The plaintiff first claims that the defendant's initial form 43 is invalid because it was not served in accordance with § 31–321. Specifically, he argues that because the defendant was aware that he had not received the notice sent by certified mail,8 the defendant was required to attempt personal service. We are not persuaded.

The plaintiff's claim is one of statutory interpretation. This issue presentsa question of law “over which we exercise plenary review.... The process of statutory interpretation involves the determination of the meaning of the statutory language as applied to the facts of the case, including the question of whether the language does so apply.... When construing a statute, [o]ur fundamental objective is to ascertain and give effect to the apparent intent of the legislature.... In other words, we seek to determine, in a reasoned manner, the meaning of the statutory language as applied to the facts of [the] case, including the question of whether the language actually does apply.... In seeking to determine that meaning, General Statutes § 1–2z directs us first to consider the text of the statute itself and its relationship to other statutes. If, after examining such text and considering such relationship, the meaning of such text is plain and unambiguous and does not yield absurd or unworkable results, extratextual evidence of the meaning of the statute shall not be considered.... When the language of a statute is not plain and unambiguous, we look for interpretive guidance to the legislative history and circumstances surrounding its enactment, to the legislative policy it was designed to implement, and to its relationship to ... common law principles governing the same general subject matter.” (Internal quotation marks omitted.) Arias v. Geisinger, 126 Conn.App. 860, 865–66, 15 A.3d 641, cert. denied, 300 Conn. 941, 17 A.3d 476 (2011).

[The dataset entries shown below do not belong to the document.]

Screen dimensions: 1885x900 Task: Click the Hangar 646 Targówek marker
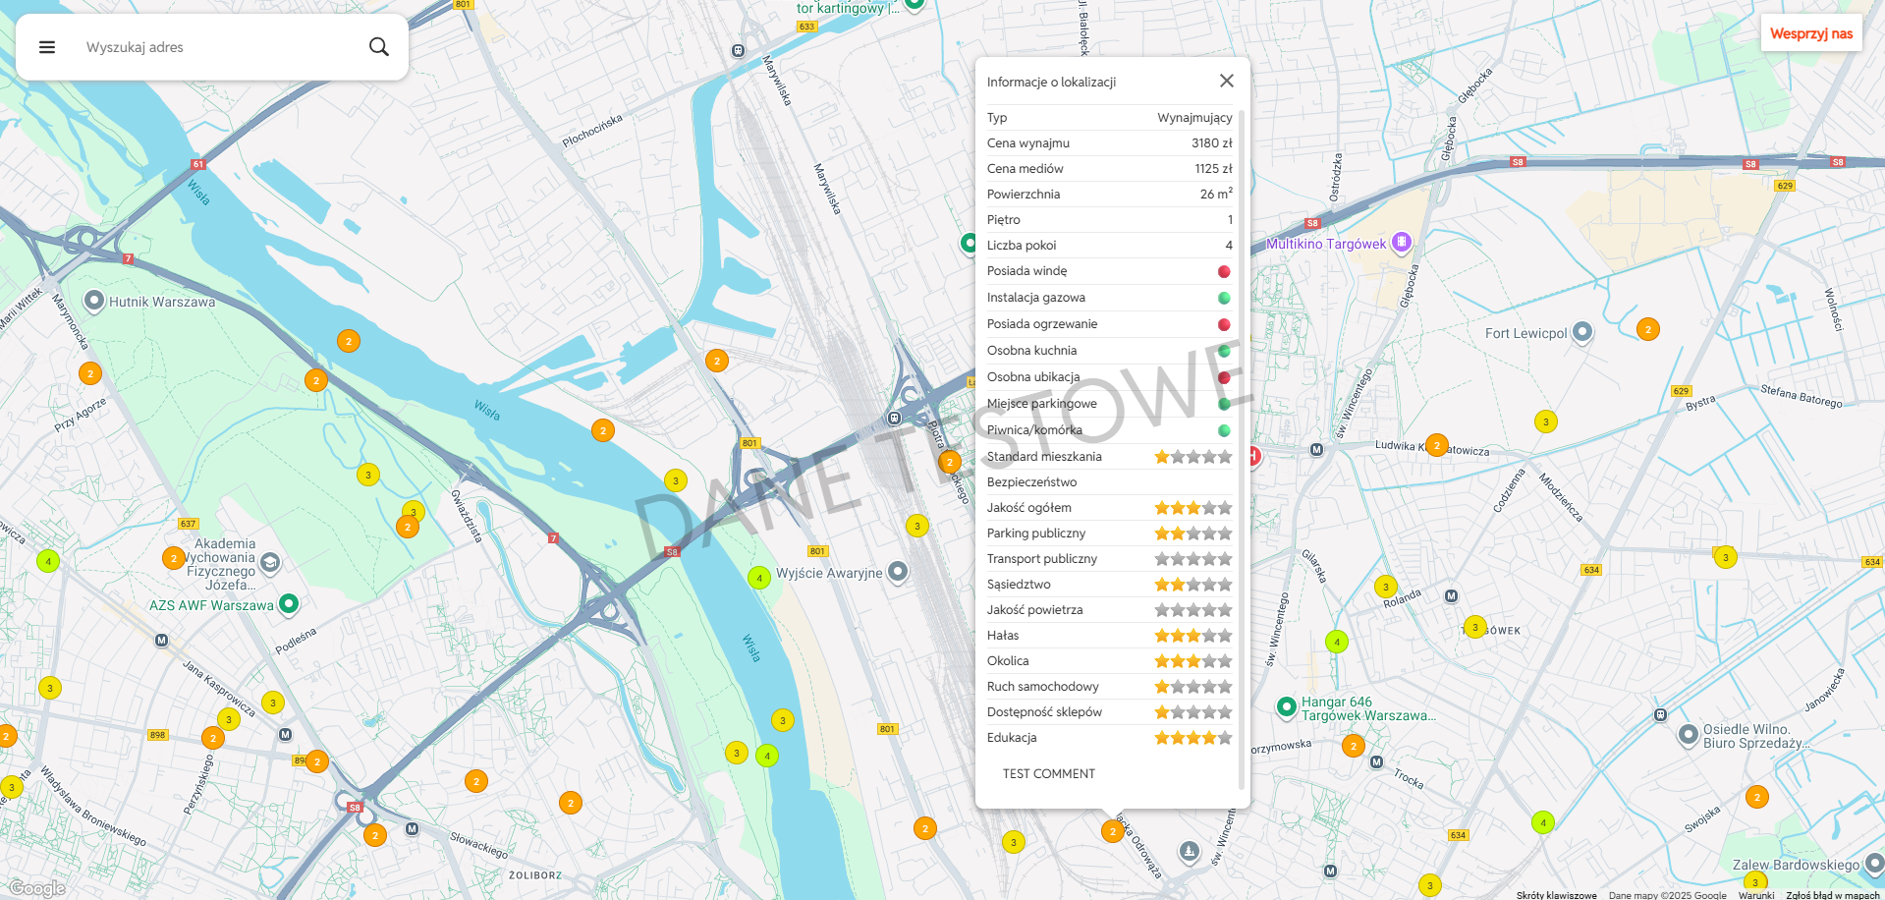pyautogui.click(x=1286, y=706)
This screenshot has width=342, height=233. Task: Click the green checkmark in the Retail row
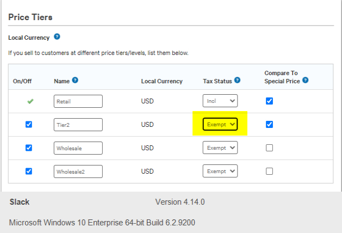(30, 101)
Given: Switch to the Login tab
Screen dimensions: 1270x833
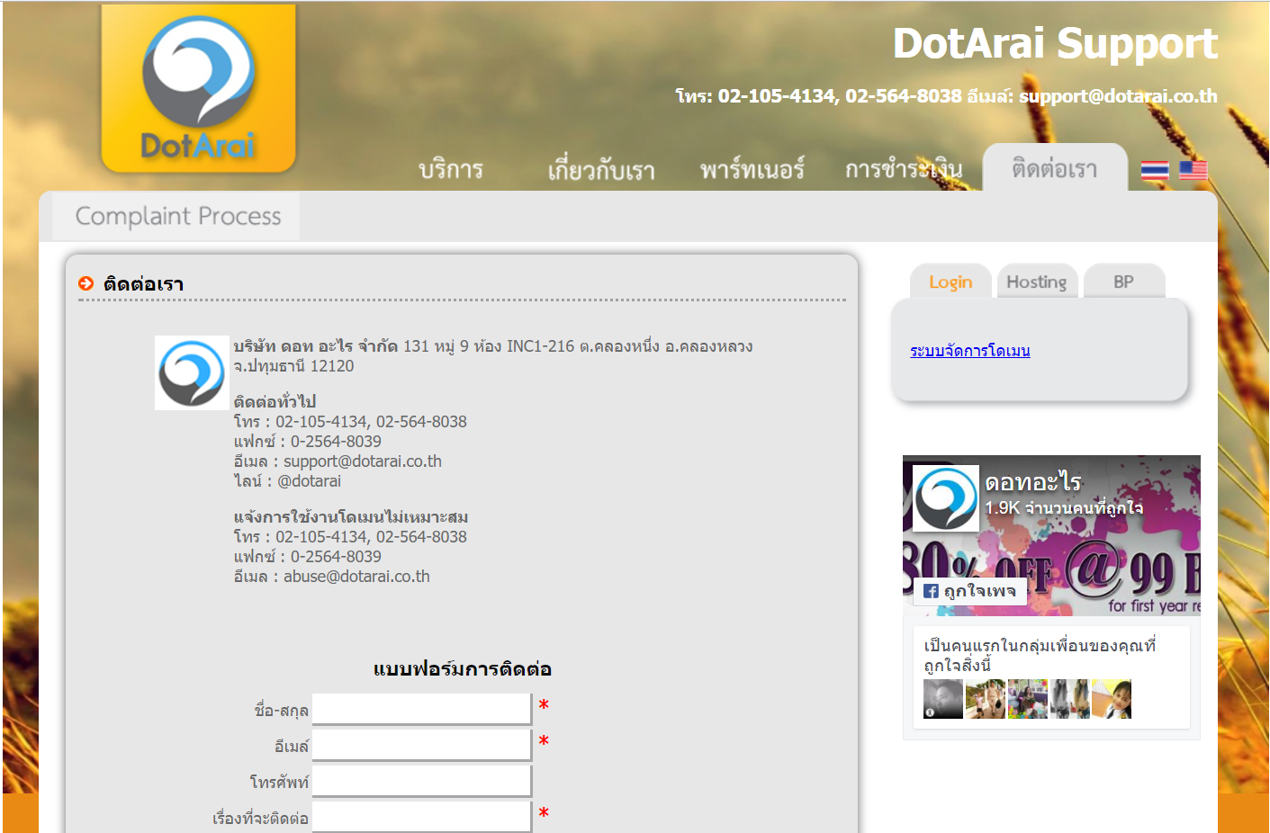Looking at the screenshot, I should click(950, 282).
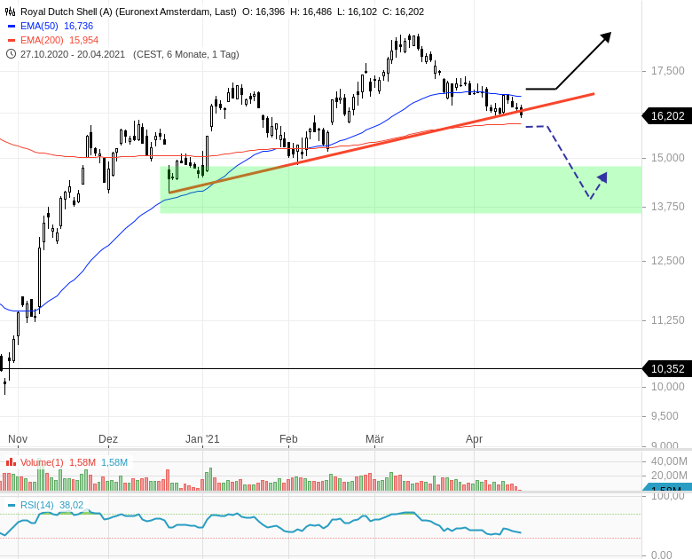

To resolve this claim, we must consider the interplay between two statutes. Section 31–294c (b) dictates the strict standards of an employer that seeks to contest liability. Section 31–294c (b) provides in relevant part: Whenever liability to pay compensation is contested by the employer, he shall file with the commissioner, on or before the twenty-eighth day after he has received a written notice of claim, a notice in accord with a form prescribed by the chairman of the Workers' Compensation Commission stating that the right to compensation is contested, the name of the claimant, the name of the employer, the date of the alleged injury or death and the specific grounds on which the right to compensation is contested. The employer shall send a copy of the notice to the employee in accordance with section 31–321.... Notwithstanding the provisions of this subsection, an employer who fails to contest liability for an alleged...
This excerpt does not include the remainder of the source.